*DESCRIPTION OF THE TASK*.
Across all the entries, how many lines hold "click"? Answer with that number and nothing else.

*ENTRIES PROVIDED*.
+ + + + +

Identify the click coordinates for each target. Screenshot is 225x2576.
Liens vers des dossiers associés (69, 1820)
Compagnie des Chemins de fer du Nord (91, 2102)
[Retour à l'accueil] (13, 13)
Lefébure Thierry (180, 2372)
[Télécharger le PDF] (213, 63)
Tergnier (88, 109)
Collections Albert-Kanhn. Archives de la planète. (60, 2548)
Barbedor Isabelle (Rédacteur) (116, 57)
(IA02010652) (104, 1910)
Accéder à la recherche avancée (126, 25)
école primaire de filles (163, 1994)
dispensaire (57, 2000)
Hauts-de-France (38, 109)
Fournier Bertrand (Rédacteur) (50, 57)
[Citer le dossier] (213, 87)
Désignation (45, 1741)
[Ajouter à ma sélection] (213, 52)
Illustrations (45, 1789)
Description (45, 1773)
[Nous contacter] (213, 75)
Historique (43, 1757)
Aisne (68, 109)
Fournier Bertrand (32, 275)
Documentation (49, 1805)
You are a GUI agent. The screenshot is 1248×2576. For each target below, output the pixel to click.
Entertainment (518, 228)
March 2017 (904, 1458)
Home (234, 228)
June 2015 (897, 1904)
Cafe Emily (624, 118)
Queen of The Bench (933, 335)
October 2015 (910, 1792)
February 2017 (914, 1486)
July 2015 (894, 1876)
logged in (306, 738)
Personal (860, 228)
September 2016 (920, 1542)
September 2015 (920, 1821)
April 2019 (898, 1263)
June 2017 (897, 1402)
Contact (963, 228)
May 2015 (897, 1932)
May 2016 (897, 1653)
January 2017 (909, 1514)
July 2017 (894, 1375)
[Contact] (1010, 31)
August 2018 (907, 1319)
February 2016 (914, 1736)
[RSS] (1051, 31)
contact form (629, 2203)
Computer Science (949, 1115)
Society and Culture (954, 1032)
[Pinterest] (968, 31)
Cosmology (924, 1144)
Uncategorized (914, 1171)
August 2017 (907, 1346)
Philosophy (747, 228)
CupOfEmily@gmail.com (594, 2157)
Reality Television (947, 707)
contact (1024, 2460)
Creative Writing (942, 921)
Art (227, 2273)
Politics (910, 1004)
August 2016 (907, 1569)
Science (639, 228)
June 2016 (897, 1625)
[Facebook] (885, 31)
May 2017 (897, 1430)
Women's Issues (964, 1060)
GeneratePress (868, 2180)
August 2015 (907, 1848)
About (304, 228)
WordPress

+ + + + +

*FINISHED EXERCISE*.
2